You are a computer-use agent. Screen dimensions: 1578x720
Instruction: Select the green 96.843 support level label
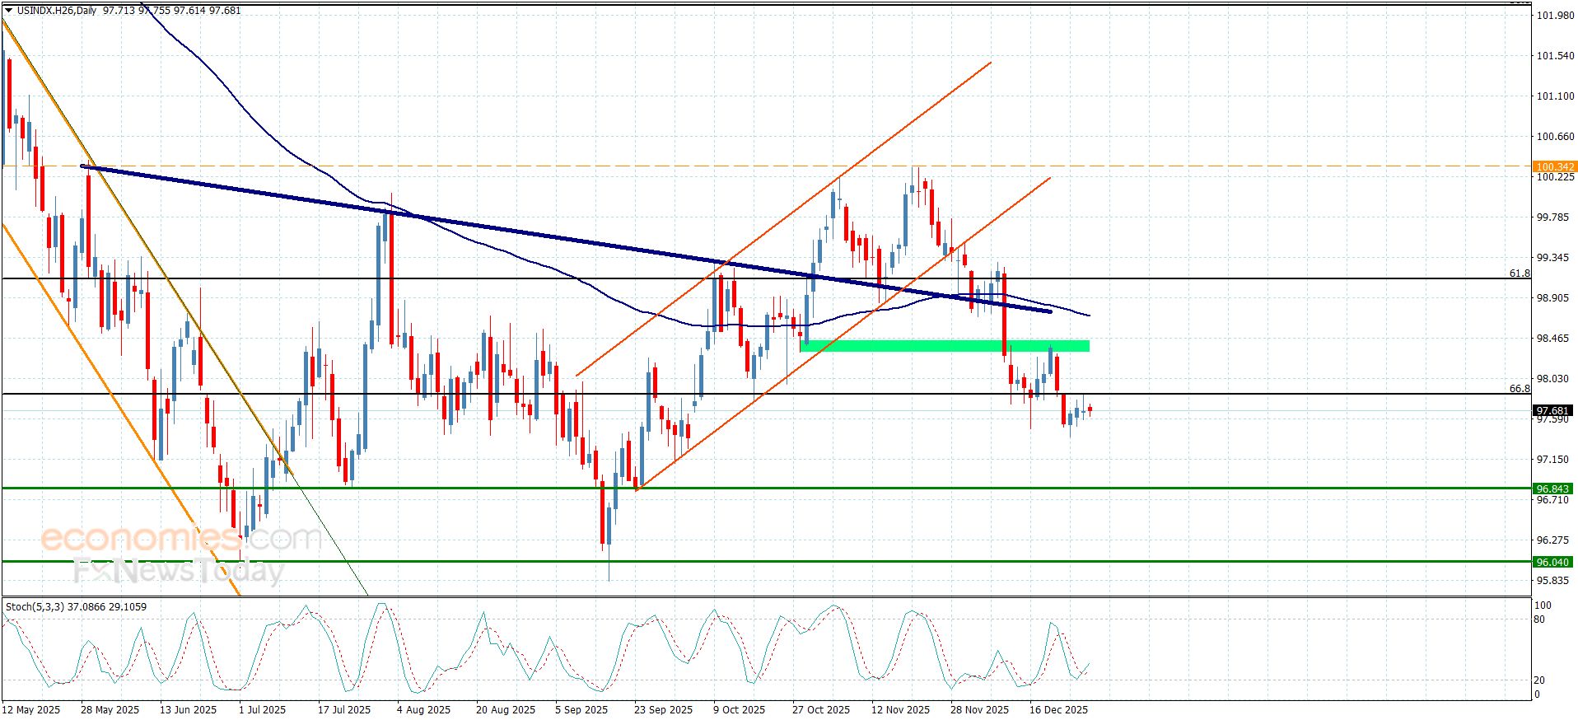[x=1552, y=489]
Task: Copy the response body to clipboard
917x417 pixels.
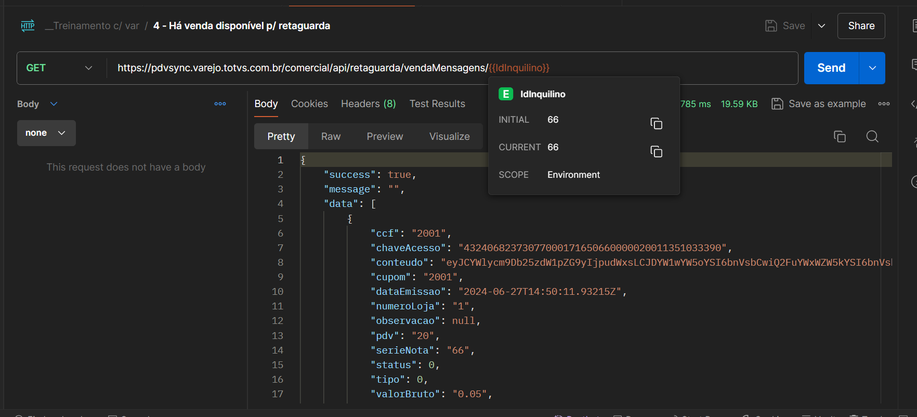Action: click(840, 136)
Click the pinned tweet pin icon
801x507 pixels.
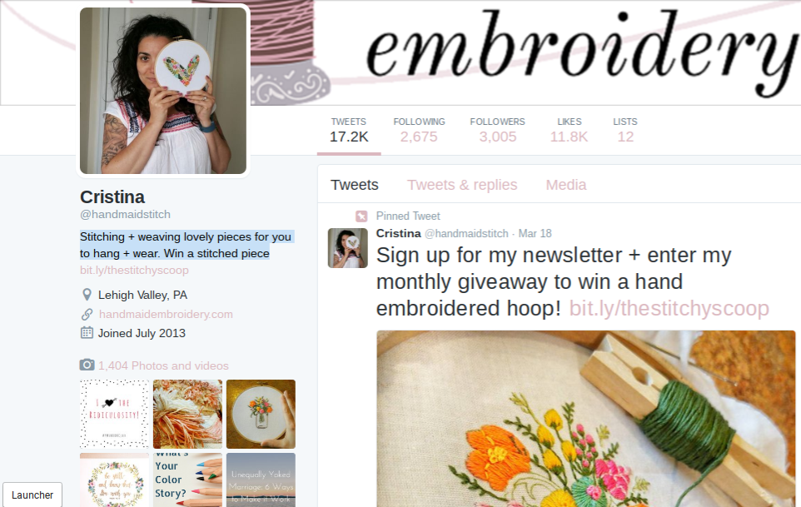click(361, 216)
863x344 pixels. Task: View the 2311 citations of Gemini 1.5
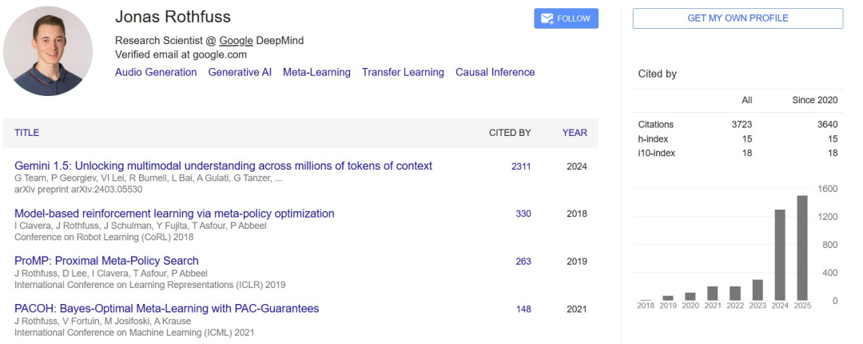[x=521, y=166]
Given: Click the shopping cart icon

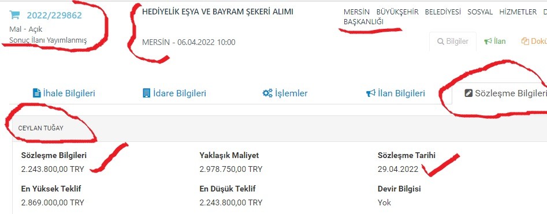Looking at the screenshot, I should click(14, 15).
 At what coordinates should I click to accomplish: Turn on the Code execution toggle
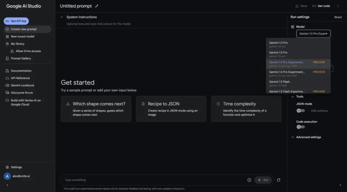(x=300, y=127)
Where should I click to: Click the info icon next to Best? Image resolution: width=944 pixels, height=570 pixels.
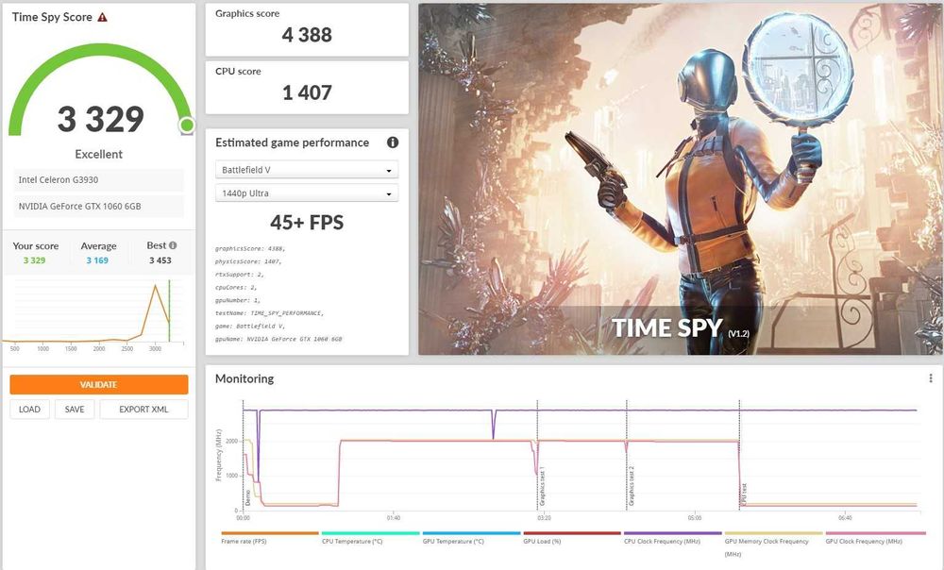click(x=173, y=245)
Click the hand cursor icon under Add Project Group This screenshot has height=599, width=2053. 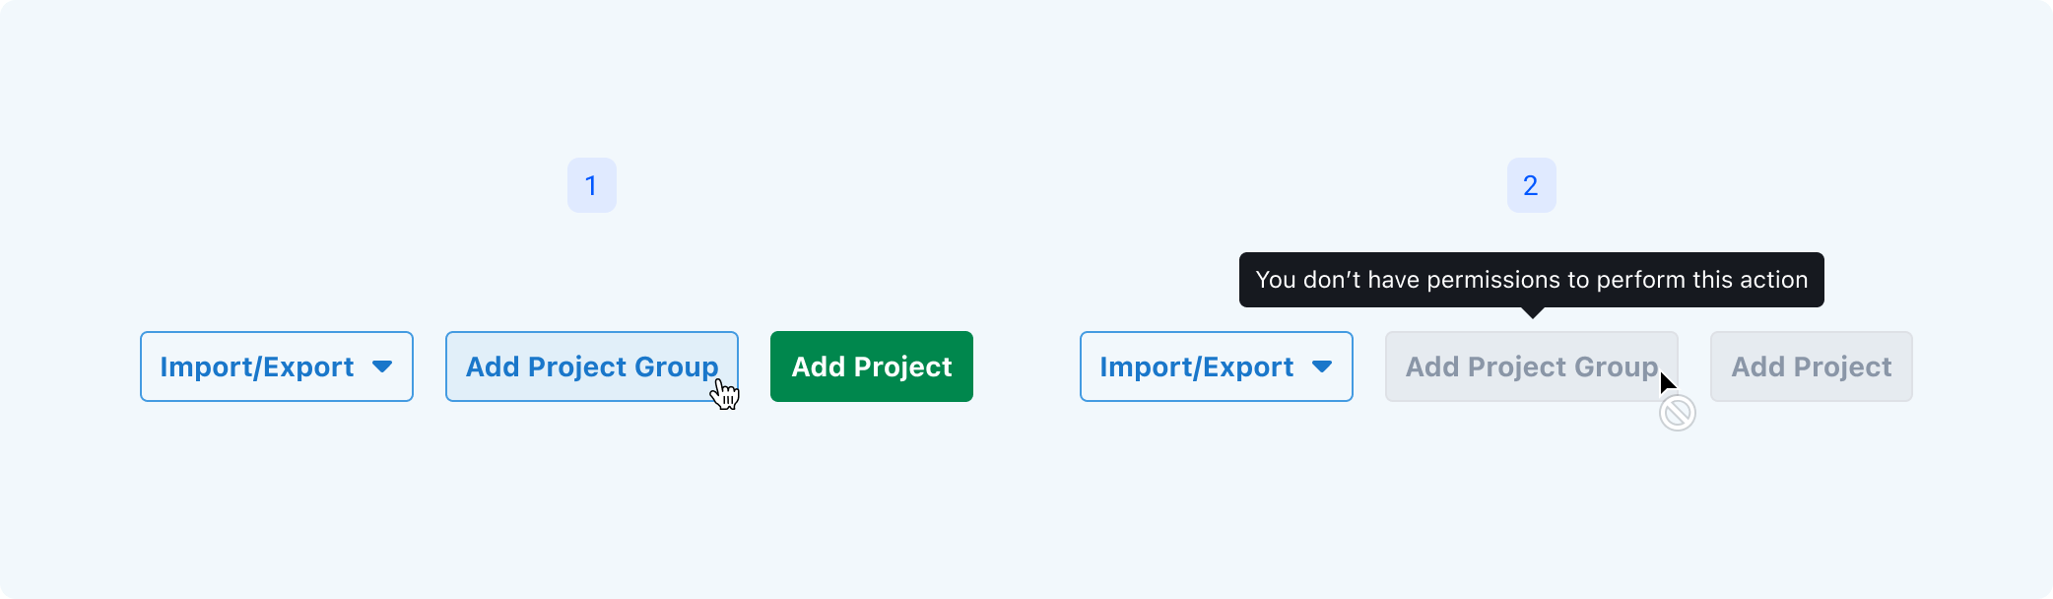tap(722, 394)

GIVEN TASK ▸
Rewrite the lines from the one containing "At what coordinates" through the one containing "click(x=173, y=245)", putting "help icon" in place of "info icon" and keeping everything else the same. Leave the pictures out of your answer.

OUTPUT BELOW ▸
 At what coordinates should I click to accomplish: Turn on the Code execution toggle
(x=300, y=127)
Where should I click to: Click the help icon next to Best? Image resolution: width=944 pixels, height=570 pixels.
click(x=173, y=245)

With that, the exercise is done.